Teaching Sabine to Remember Stories, Not Just Facts

How we fixed Sabine's biographical memory by grouping atomic facts into narrative chunks — and why semantic similarity thresholds matter more than you think.

Sabine forgot where I was born. Not immediately — the ingestion worked fine. But when I asked her weeks later, she couldn't retrieve it. The memory was there. The embedding just didn't make the cut.

The Problem: Atomic Facts Don't Embed Well

Our biographical ingest was doing exactly what I told it to: breaking down personal history into atomic, verifiable assertions. "Subject was born in Peoria." "Subject attended University of Minnesota." Clean. Structured. Useless.

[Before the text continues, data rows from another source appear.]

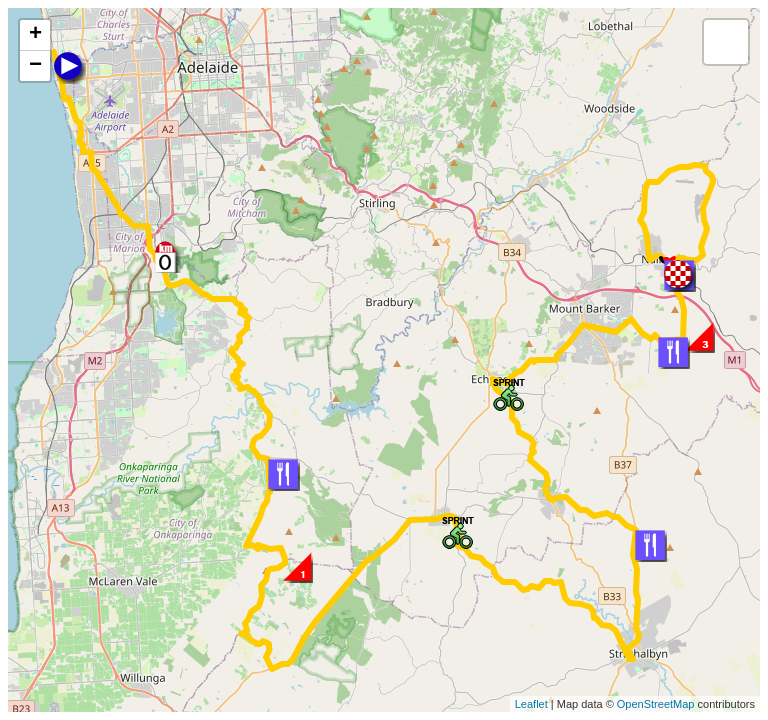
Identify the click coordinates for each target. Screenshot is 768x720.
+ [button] (35, 35)
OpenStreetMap (656, 704)
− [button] (35, 66)
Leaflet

The issue: when you convert a five-word sentence into a vector embedding, you get a noisy signal. When Sabine later searched her memory for "Where was Ryan born?", the cosine similarity between the query and "Subject was born in Peoria" scored below our 0.6 threshold. The memory existed but was effectively invisible.

The Fix: Group Facts Into Narrative Chunks

We shifted from atomic assertions to grouped narrative memories. Instead of storing "Subject was born in Peoria" as a standalone fact, we now cluster related biographical details into coherent paragraphs: "Ryan was born in Peoria, Illinois in 1985. He grew up in Minnesota and attended the University of Minnesota, where he studied computer science."

Longer text produces richer embeddings. The vector representation of a narrative chunk captures semantic relationships between facts, giving retrieval queries more surface area to match against. The same question now consistently scores above 0.7 similarity.

The Trade-Off

We lost some precision. If you ask Sabine to verify a specific fact, she now returns a paragraph instead of a single assertion. That's fine for a personal assistant. It would be a problem for a fact-checking system. Engineering is choosing which problems to have.

What's Next

This fix ships today in Sabine. The broader lesson applies across Strug Works: retrieval thresholds matter more than embedding model selection, and context usually beats precision for human-facing systems. We're applying this same grouping strategy to project memory and conversation history ingestion.

Sabine now remembers where I was born. Small win. Learned the hard way.